Profession de foi
La pensée n’a pas besoin d’être majoritaire pour être juste. Elle a besoin d’être tenue.
Écrire ne suffit pas. Cela ne fait pas plier un ministre, cela ne désarme pas un pouvoir, cela ne transforme pas une idéologie. Et pourtant, il faut écrire.
Il faut écrire quand le langage est confisqué, quand les mots deviennent des instruments de gestion ou des leviers d’adhésion, quand les termes de la critique sont recyclés pour renforcer ce qu’ils prétendaient combattre. Il faut écrire quand le silence devient la condition de la respectabilité, quand l’indignation devient posture, et la nuance, faiblesse.
Je n’écris ni pour convaincre les détenteurs du pouvoir, ni pour rassurer ceux qui s’en accommodent. J’écris pour nommer ce qui doit l’être, pour désigner ce que l’on préfère dissimuler, pour maintenir la tension là où tout pousse à la normalisation.
Une ligne de fracture
Ces textes ne visent ni l’adhésion ni le consensus. Ils posent une ligne : une ligne de refus, une ligne de fracture, une ligne de lucidité. Car si la critique ne transforme pas le monde, elle empêche de s’y conformer sans réserve. Elle empêche la collaboration passive. Elle empêche l’oubli volontaire. Écrire, ici, c’est refuser.
Ce refus n’est pas une posture de surplomb. Il s’enracine dans un rapport concret au langage, à la pensée, à la réalité. J’écris parce que l’écriture est une discipline, pas une distraction. Parce qu’elle exige. Parce qu’elle se travaille, comme on polit un outil. J’écris comme on résiste : sans garantie de résultat, mais avec la certitude que ne rien faire serait pire.
Une pratique ouverte, jamais réservée
L’écriture n’appartient à personne. Elle n’est pas le privilège d’une classe, d’un capital culturel, d’un héritage social. Elle est un espace de travail, de lente conquête. Ce n’est pas en naissant qu’on devient écrivain, c’est en écrivant. Pas pour paraître, mais pour comprendre. Pas pour occuper un territoire, mais pour ne pas le laisser à ceux qui le falsifient.

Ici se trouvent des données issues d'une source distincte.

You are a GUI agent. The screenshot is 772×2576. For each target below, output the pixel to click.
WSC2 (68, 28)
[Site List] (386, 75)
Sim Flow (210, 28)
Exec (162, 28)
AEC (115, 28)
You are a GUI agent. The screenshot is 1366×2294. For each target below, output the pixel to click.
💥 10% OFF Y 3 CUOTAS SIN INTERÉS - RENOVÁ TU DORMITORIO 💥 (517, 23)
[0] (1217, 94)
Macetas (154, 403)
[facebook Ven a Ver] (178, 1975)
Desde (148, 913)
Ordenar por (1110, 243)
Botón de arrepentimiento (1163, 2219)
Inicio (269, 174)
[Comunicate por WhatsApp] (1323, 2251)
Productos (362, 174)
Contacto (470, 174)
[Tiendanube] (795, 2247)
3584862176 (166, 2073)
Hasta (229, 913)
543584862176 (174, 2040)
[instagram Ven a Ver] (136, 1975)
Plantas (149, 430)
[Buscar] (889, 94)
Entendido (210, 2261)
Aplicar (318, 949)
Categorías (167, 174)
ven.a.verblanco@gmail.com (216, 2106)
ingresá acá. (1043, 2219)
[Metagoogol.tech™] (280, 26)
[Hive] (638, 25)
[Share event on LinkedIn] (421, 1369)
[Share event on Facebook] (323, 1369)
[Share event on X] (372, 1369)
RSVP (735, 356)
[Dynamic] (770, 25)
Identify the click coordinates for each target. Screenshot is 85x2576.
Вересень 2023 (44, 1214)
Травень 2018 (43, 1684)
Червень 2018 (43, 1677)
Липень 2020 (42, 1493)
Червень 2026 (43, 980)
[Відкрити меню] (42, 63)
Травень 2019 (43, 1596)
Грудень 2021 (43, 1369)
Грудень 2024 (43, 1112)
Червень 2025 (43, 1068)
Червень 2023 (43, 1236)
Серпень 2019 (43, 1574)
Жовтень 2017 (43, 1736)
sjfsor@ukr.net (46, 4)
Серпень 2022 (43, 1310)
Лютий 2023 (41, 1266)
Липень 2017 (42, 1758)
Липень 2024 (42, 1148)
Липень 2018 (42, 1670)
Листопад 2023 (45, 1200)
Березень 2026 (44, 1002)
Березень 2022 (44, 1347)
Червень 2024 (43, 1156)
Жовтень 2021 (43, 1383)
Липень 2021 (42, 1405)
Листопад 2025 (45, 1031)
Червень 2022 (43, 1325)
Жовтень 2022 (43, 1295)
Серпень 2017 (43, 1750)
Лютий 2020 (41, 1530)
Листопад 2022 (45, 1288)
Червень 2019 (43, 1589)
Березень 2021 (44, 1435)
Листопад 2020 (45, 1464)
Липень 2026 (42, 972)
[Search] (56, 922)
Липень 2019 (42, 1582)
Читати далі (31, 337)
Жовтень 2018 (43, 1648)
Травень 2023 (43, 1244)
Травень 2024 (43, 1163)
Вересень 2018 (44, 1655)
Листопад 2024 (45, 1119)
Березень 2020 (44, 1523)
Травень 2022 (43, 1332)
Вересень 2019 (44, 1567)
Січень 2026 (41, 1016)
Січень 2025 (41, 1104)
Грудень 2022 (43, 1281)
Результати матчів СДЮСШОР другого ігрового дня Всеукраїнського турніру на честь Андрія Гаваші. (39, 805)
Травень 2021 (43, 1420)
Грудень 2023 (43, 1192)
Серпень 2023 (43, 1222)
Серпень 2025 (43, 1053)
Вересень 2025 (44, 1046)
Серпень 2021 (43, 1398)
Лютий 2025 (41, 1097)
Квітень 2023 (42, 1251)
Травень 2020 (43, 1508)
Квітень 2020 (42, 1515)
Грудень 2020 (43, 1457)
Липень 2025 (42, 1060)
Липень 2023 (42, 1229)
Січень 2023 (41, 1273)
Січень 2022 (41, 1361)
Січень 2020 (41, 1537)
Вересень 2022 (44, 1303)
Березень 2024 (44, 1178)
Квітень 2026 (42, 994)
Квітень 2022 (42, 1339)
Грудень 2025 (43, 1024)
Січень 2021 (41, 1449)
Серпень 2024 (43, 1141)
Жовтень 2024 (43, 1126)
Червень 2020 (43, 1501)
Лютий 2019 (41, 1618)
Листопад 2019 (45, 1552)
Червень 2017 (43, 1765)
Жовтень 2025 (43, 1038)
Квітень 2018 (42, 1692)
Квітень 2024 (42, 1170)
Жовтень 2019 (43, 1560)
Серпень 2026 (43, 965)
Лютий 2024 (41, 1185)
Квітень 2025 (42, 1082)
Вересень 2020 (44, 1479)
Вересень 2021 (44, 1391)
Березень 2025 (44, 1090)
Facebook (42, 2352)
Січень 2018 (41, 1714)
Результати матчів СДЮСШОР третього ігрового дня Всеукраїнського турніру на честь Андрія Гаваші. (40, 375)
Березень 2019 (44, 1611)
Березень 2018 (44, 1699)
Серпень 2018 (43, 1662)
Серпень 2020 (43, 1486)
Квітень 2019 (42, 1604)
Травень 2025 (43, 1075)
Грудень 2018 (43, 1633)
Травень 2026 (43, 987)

Je me souviens de cette époque où ma mère, comme tant d’autres, révérait le simple fait de savoir écrire. Elle l’élevait au rang d’art, elle y voyait un outil d’émancipation. Aujourd’hui encore, je croise tant de femmes et d’hommes qui n’osent pas écrire, qui se censurent avant même d’avoir commencé. Ils cherchent une autorisation, une recette, un droit d’entrée. Mais personne ne naît écrivain. Ce n’est pas un don, c’est une discipline. C’est par l’exercice qu’on trouve sa voix, sa phrase, son souffle.
Trouver sa voix par l’effort
Je leur dis souvent : vous deviendrez écrivant le jour où vous accepterez d’écrire sans garantie. Quand vous cesserez de chercher des phrases parfaites et que vous commencerez à poser des mots vrais. C’est en noircissant des feuilles que l’on dompte l’écriture. C’est en se confrontant à la rigueur des mots qu’on accède à une forme de vérité, à sa propre justesse.
Écrire face au bruit du monde
Et puis il y a le monde. Celui qu’on observe, qu’on traverse, qui nous meurtrit et nous appelle. J’ai écrit pendant vingt ans dans l’ombre du tumulte : guerres, mensonges, catastrophes, élans, trahisons. J’ai lu les discours, déchiffré les silences, désossé les euphémismes. J’ai cherché la cohérence là où on ne proposait que du bruit.
Quand le Moyen-Orient s’enflammait, je m’efforçais de comprendre les racines, pas seulement les flammes. Quand la France vacillait, je scrutais les marges, les silences des quartiers abandonnés. Quand la langue publique se vidait de sens, je notais les mots qui servaient à masquer plutôt qu’à désigner. Quand les catastrophes naturelles ou humaines fauchaient des vies, je notais ce que personne ne disait, là où l’attention fuyait déjà ailleurs.
Ce que vous lirez ici
Ce que vous allez lire ici, ce sont ces textes. Travaillés, relus, persistants. Ils ne cherchent pas à plaire. Ils ne cherchent pas l’adhésion. Ils visent la clarté. Ils s’ancrent dans une idée simple : il faut écrire même si cela ne suffit pas. Il faut écrire pour ne pas se rendre. Il faut écrire pour continuer à penser. Il faut écrire pour que ceux qui viennent sachent qu’on n’a pas tout laissé passer sans rien dire.
Une orientation, pas un programme
Une profession de foi, donc. Pas un manifeste. Pas une stratégie. Une ligne. Une orientation. Et une résolution : dire ce qui doit être dit, quand bien même cela n’aurait d’effet qu’en soi.